#### [THE REQUEST]
Render the material below as a JSON list of strings, with one string for each line and blank lines omitted.

━━━━

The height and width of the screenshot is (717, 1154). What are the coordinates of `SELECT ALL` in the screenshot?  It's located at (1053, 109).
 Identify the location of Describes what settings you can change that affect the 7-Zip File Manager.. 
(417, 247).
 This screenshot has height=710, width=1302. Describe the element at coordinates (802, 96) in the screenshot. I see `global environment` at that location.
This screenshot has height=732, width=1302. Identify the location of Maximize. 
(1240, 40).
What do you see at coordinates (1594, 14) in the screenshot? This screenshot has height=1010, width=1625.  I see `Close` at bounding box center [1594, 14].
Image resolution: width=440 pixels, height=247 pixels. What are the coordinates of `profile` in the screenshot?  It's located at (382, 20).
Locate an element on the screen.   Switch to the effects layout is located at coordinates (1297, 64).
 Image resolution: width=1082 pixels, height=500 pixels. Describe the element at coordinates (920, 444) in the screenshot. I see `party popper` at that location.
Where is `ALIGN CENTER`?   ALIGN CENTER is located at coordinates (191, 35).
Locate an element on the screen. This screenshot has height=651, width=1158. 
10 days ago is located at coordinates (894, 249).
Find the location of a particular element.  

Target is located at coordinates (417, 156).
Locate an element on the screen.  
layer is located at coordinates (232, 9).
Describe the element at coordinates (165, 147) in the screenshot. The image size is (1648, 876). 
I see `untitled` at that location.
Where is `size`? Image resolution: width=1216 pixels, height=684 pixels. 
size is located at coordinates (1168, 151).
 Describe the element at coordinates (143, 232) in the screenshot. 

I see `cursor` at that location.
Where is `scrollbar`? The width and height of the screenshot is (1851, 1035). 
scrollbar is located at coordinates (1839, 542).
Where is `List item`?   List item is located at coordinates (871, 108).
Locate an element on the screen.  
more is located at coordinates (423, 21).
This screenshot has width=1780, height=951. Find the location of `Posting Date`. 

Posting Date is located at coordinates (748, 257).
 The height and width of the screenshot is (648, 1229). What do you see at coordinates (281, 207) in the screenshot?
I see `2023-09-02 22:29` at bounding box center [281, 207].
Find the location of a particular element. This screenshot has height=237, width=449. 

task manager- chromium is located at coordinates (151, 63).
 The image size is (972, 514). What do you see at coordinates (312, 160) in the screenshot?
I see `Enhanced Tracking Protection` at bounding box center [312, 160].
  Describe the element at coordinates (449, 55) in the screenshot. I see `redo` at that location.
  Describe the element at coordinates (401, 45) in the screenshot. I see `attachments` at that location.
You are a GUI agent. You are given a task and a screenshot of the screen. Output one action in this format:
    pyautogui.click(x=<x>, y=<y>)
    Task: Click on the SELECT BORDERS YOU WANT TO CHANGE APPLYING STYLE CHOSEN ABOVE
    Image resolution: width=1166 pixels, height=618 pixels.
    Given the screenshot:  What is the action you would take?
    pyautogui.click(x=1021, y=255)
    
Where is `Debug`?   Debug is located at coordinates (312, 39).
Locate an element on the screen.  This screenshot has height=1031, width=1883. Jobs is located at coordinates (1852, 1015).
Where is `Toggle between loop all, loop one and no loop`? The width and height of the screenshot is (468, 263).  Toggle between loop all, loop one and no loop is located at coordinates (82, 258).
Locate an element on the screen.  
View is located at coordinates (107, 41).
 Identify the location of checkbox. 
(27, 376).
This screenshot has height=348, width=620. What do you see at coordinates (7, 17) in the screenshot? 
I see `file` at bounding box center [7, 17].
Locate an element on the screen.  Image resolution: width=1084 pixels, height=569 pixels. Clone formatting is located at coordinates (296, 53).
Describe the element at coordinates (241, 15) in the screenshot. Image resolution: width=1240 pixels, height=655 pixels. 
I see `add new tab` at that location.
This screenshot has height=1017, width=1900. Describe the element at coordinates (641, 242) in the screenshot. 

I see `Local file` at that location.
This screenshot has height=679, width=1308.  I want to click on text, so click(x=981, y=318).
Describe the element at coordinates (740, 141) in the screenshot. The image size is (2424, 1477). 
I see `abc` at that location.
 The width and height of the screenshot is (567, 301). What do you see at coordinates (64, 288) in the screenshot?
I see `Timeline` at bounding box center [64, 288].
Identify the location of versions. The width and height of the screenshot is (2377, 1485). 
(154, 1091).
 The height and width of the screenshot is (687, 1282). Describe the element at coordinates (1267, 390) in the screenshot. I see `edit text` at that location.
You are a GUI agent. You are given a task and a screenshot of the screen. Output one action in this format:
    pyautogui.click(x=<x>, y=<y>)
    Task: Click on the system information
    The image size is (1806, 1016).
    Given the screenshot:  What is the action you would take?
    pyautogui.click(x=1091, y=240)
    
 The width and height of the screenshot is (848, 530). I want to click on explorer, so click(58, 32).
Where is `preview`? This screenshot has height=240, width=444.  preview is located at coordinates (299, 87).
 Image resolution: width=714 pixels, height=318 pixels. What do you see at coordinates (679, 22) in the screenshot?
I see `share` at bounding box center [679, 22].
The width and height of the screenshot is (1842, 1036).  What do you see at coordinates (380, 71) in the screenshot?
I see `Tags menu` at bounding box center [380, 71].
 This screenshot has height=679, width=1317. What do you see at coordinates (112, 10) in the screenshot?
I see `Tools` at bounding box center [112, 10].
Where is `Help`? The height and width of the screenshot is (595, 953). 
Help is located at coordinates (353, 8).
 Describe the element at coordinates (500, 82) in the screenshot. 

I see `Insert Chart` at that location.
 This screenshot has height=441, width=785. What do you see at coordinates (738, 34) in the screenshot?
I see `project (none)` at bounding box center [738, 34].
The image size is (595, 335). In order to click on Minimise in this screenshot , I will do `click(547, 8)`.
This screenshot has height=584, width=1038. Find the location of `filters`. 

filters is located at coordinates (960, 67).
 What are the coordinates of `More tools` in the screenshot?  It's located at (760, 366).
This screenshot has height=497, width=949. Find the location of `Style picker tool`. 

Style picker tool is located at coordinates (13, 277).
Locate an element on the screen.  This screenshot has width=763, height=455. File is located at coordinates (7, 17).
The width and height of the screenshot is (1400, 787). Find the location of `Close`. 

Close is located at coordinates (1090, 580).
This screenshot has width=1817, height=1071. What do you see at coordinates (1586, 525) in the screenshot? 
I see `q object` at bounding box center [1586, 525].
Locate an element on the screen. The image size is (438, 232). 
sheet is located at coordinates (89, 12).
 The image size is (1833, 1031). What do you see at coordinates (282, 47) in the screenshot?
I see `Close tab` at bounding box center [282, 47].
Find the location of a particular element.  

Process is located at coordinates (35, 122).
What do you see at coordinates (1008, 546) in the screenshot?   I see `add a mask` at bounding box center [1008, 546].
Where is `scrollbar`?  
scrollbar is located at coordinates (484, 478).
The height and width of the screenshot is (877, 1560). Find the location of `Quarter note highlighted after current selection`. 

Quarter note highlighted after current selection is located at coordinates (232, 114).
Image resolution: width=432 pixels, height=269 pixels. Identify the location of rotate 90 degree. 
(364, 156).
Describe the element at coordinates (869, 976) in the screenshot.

━━━━

#### [RESULT OF THIS TASK]
[
  "The height and width of the screenshot is (717, 1154). What are the coordinates of `SELECT ALL` in the screenshot?  It's located at (1053, 109).",
  " Identify the location of Describes what settings you can change that affect the 7-Zip File Manager.. ",
  "(417, 247).",
  " This screenshot has height=710, width=1302. Describe the element at coordinates (802, 96) in the screenshot. I see `global environment` at that location.",
  "This screenshot has height=732, width=1302. Identify the location of Maximize. ",
  "(1240, 40).",
  "What do you see at coordinates (1594, 14) in the screenshot? This screenshot has height=1010, width=1625.  I see `Close` at bounding box center [1594, 14].",
  "Image resolution: width=440 pixels, height=247 pixels. What are the coordinates of `profile` in the screenshot?  It's located at (382, 20).",
  "Locate an element on the screen.   Switch to the effects layout is located at coordinates (1297, 64).",
  " Image resolution: width=1082 pixels, height=500 pixels. Describe the element at coordinates (920, 444) in the screenshot. I see `party popper` at that location.",
  "Where is `ALIGN CENTER`?   ALIGN CENTER is located at coordinates (191, 35).",
  "Locate an element on the screen. This screenshot has height=651, width=1158. ",
  "10 days ago is located at coordinates (894, 249).",
  "Find the location of a particular element.  ",
  "Target is located at coordinates (417, 156).",
  "Locate an element on the screen.  ",
  "layer is located at coordinates (232, 9).",
  "Describe the element at coordinates (165, 147) in the screenshot. The image size is (1648, 876). ",
  "I see `untitled` at that location.",
  "Where is `size`? Image resolution: width=1216 pixels, height=684 pixels. ",
  "size is located at coordinates (1168, 151).",
  " Describe the element at coordinates (143, 232) in the screenshot. ",
  "I see `cursor` at that location.",
  "Where is `scrollbar`? The width and height of the screenshot is (1851, 1035). ",
  "scrollbar is located at coordinates (1839, 542).",
  "Where is `List item`?   List item is located at coordinates (871, 108).",
  "Locate an element on the screen.  ",
  "more is located at coordinates (423, 21).",
  "This screenshot has width=1780, height=951. Find the location of `Posting Date`. ",
  "Posting Date is located at coordinates (748, 257).",
  " The height and width of the screenshot is (648, 1229). What do you see at coordinates (281, 207) in the screenshot?",
  "I see `2023-09-02 22:29` at bounding box center [281, 207].",
  "Find the location of a particular element. This screenshot has height=237, width=449. ",
  "task manager- chromium is located at coordinates (151, 63).",
  " The image size is (972, 514). What do you see at coordinates (312, 160) in the screenshot?",
  "I see `Enhanced Tracking Protection` at bounding box center [312, 160].",
  "  Describe the element at coordinates (449, 55) in the screenshot. I see `redo` at that location.",
  "  Describe the element at coordinates (401, 45) in the screenshot. I see `attachments` at that location.",
  "You are a GUI agent. You are given a task and a screenshot of the screen. Output one action in this format:",
  "    pyautogui.click(x=<x>, y=<y>)",
  "    Task: Click on the SELECT BORDERS YOU WANT TO CHANGE APPLYING STYLE CHOSEN ABOVE",
  "    Image resolution: width=1166 pixels, height=618 pixels.",
  "    Given the screenshot:  What is the action you would take?",
  "    pyautogui.click(x=1021, y=255)",
  "Where is `Debug`?   Debug is located at coordinates (312, 39).",
  "Locate an element on the screen.  This screenshot has height=1031, width=1883. Jobs is located at coordinates (1852, 1015).",
  "Where is `Toggle between loop all, loop one and no loop`? The width and height of the screenshot is (468, 263).  Toggle between loop all, loop one and no loop is located at coordinates (82, 258).",
  "Locate an element on the screen.  ",
  "View is located at coordinates (107, 41).",
  " Identify the location of checkbox. ",
  "(27, 376).",
  "This screenshot has height=348, width=620. What do you see at coordinates (7, 17) in the screenshot? ",
  "I see `file` at bounding box center [7, 17].",
  "Locate an element on the screen.  Image resolution: width=1084 pixels, height=569 pixels. Clone formatting is located at coordinates (296, 53).",
  "Describe the element at coordinates (241, 15) in the screenshot. Image resolution: width=1240 pixels, height=655 pixels. ",
  "I see `add new tab` at that location.",
  "This screenshot has height=1017, width=1900. Describe the element at coordinates (641, 242) in the screenshot. ",
  "I see `Local file` at that location.",
  "This screenshot has height=679, width=1308.  I want to click on text, so click(x=981, y=318).",
  "Describe the element at coordinates (740, 141) in the screenshot. The image size is (2424, 1477). ",
  "I see `abc` at that location.",
  " The width and height of the screenshot is (567, 301). What do you see at coordinates (64, 288) in the screenshot?",
  "I see `Timeline` at bounding box center [64, 288].",
  "Identify the location of versions. The width and height of the screenshot is (2377, 1485). ",
  "(154, 1091).",
  " The height and width of the screenshot is (687, 1282). Describe the element at coordinates (1267, 390) in the screenshot. I see `edit text` at that location.",
  "You are a GUI agent. You are given a task and a screenshot of the screen. Output one action in this format:",
  "    pyautogui.click(x=<x>, y=<y>)",
  "    Task: Click on the system information",
  "    The image size is (1806, 1016).",
  "    Given the screenshot:  What is the action you would take?",
  "    pyautogui.click(x=1091, y=240)",
  " The width and height of the screenshot is (848, 530). I want to click on explorer, so click(58, 32).",
  "Where is `preview`? This screenshot has height=240, width=444.  preview is located at coordinates (299, 87).",
  " Image resolution: width=714 pixels, height=318 pixels. What do you see at coordinates (679, 22) in the screenshot?",
  "I see `share` at bounding box center [679, 22].",
  "The width and height of the screenshot is (1842, 1036).  What do you see at coordinates (380, 71) in the screenshot?",
  "I see `Tags menu` at bounding box center [380, 71].",
  " This screenshot has height=679, width=1317. What do you see at coordinates (112, 10) in the screenshot?",
  "I see `Tools` at bounding box center [112, 10].",
  "Where is `Help`? The height and width of the screenshot is (595, 953). ",
  "Help is located at coordinates (353, 8).",
  " Describe the element at coordinates (500, 82) in the screenshot. ",
  "I see `Insert Chart` at that location.",
  " This screenshot has height=441, width=785. What do you see at coordinates (738, 34) in the screenshot?",
  "I see `project (none)` at bounding box center [738, 34].",
  "The image size is (595, 335). In order to click on Minimise in this screenshot , I will do `click(547, 8)`.",
  "This screenshot has height=584, width=1038. Find the location of `filters`. ",
  "filters is located at coordinates (960, 67).",
  " What are the coordinates of `More tools` in the screenshot?  It's located at (760, 366).",
  "This screenshot has height=497, width=949. Find the location of `Style picker tool`. ",
  "Style picker tool is located at coordinates (13, 277).",
  "Locate an element on the screen.  This screenshot has width=763, height=455. File is located at coordinates (7, 17).",
  "The width and height of the screenshot is (1400, 787). Find the location of `Close`. ",
  "Close is located at coordinates (1090, 580).",
  "This screenshot has width=1817, height=1071. What do you see at coordinates (1586, 525) in the screenshot? ",
  "I see `q object` at bounding box center [1586, 525].",
  "Locate an element on the screen. The image size is (438, 232). ",
  "sheet is located at coordinates (89, 12).",
  " The image size is (1833, 1031). What do you see at coordinates (282, 47) in the screenshot?",
  "I see `Close tab` at bounding box center [282, 47].",
  "Find the location of a particular element.  ",
  "Process is located at coordinates (35, 122).",
  "What do you see at coordinates (1008, 546) in the screenshot?   I see `add a mask` at bounding box center [1008, 546].",
  "Where is `scrollbar`?  ",
  "scrollbar is located at coordinates (484, 478).",
  "The height and width of the screenshot is (877, 1560). Find the location of `Quarter note highlighted after current selection`. ",
  "Quarter note highlighted after current selection is located at coordinates (232, 114).",
  "Image resolution: width=432 pixels, height=269 pixels. Identify the location of rotate 90 degree. ",
  "(364, 156).",
  "Describe the element at coordinates (869, 976) in the screenshot."
]